My phone buzzed, and I answered it without missing a beat. Sure enough, it was her, and the sound of her voice made tears prick at the corner of my eyes.
“Hey, I think I’m upfront. Is there a place to park?”
God, I was crying way too much lately. I really hoped it was my pregnancy hormones because I didn’t think I could live with being so emotional for the rest of my life. The world was hard enough to survive already.
“Yeah, around the side of the building. I’ll meet you at the front door.”
“Alright dear, I’ll be there in just a minute.”
“Great.”
I hung up and I was suddenly just about as nervous as I had been when I had first moved to Vegas. I was opening a door that I thought I had long since closed, but it was what I needed to do. Anything for my little bean.
I grabbed my keys and headed out. I chose to walk down the stairs, figuring that I would ride the elevator up. After all, exercise was an important part of pregnancy, and I wanted to get it in before I was the size of a beach ball.
Sure enough, I reached the bottom just as my mother was calling me. I walked up to the glass door, pressing the button to let her in. I knew that the apartment’s logo on the door was enough to block my lower body, but she was going to see as soon as she stepped in over the threshold.
It was quite a surprise, but I didn’t know how to tell her. It seemed far too important to tell over the phone yet blindsiding her seemed rude too. Where was some TV psychologist to tell me what the appropriate move was?
I didn’t know, and it was too late, because she was stepping in, her arms open for a hug.
“There’s my baby!”
She walked towards me, intent on a hug, and I stood there for an idiot. She almost made it to me before her eyes flicked from my face down to my growing stomach, and she stopped dead in her tracks.
“Oh Nikki… are you…?”
I nodded slowly, and those stupid tears were trickling out again. “…you’re gonna be a grandma… if you want to that is.”
I had nightmares about this moment ever since she had said she’d come. Hundreds of variations ranging from her calling me a whore to turning on her heel and leaving right there.
Funny, I spent so much time telling myself that I didn’t need her approval, that she had never been very supportive for most of my life so why should I expect her to be now.
But the truth was, in this moment, I needed her to be. I needed her to smile and hold my hand and be a lifeline. I was strong, but there was only so much strength you could expect me to have when I was responsible for another life inside of me.
“A grandmother?” Mom repeated. I finally had the balls to look at her face and I saw that her eyes were misty too. “I’m gonna be a grandmother?”
I nodded and suddenly I was being enveloped in one of the tightest hugs I had ever been caught in. My mom, several inches shorter than me, was wetting my shirt with her tears, making me feel a lot less embarrassed about mine.

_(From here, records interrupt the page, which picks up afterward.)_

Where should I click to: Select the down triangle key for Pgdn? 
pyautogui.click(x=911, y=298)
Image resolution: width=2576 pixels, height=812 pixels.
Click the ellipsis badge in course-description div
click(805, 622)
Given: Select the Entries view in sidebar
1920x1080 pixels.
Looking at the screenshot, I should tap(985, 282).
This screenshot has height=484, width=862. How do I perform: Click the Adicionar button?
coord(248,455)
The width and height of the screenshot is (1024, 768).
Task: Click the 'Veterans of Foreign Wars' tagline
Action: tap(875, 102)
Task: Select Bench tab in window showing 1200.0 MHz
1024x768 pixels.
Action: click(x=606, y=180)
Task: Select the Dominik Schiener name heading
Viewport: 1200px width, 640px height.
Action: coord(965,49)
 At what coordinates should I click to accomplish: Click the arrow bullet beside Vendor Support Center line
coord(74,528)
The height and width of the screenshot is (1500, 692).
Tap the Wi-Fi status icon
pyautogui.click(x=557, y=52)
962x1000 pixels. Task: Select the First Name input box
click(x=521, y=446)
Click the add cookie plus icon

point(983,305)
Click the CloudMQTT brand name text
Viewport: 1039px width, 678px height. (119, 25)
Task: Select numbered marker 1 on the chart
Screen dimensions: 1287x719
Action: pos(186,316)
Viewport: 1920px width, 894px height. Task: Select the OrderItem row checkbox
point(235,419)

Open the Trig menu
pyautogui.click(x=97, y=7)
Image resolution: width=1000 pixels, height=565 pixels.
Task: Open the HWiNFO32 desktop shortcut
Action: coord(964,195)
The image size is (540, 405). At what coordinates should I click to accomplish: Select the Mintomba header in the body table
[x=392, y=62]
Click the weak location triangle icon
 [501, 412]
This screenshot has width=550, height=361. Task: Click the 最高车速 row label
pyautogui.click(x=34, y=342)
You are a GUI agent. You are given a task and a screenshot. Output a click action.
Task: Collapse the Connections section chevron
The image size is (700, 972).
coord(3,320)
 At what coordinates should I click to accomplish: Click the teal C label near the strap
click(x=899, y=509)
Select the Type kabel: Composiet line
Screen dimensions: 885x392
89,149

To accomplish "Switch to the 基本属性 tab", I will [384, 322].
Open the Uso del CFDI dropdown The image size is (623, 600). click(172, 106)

“Oh, my goodness, oh my dear lord,” she was sobbing. “My baby is having a baby!” She let me go but held onto my hands, stepping back to look me over. “Darling, you’re glowing. You’re absolutely glowing.”
We stood there for several moments, just crying and laughing and laughing and crying, until we were both sloppy messes. I didn’t know how much of it was because of the baby and how much of it was from just seeing each other again, but it was nice. I appreciated it.
“We should get upstairs,” I said finally, also not letting go of my mother’s hand. “I just got here so we don’t want the neighbors to get the wrong impression of me.”
“Yes, yes of course. I can’t wait to see it.”
I gave her hand a grateful squeeze and lead her back to the elevators, stopping only to ask her if she wanted a snack. But she seemed far too excited to eat and honestly so was I. If her reaction to my place was half as excited as mine, it would certainly be fun to watch.
“Wow, an elevator,” she remarked. “This is much nicer than your tenth-floor dorm with stairs only.”
“Yeah, but I had great quads that year,” I said with a laugh. Now that I was in a place of stability, it was easy to laugh.
“That’s my girl. Always looking on the bright side of everything. For being so practical, you were always so good at that.” She sighed and her eyes when to my stomach again. “I always wished that I had half of your confidence.”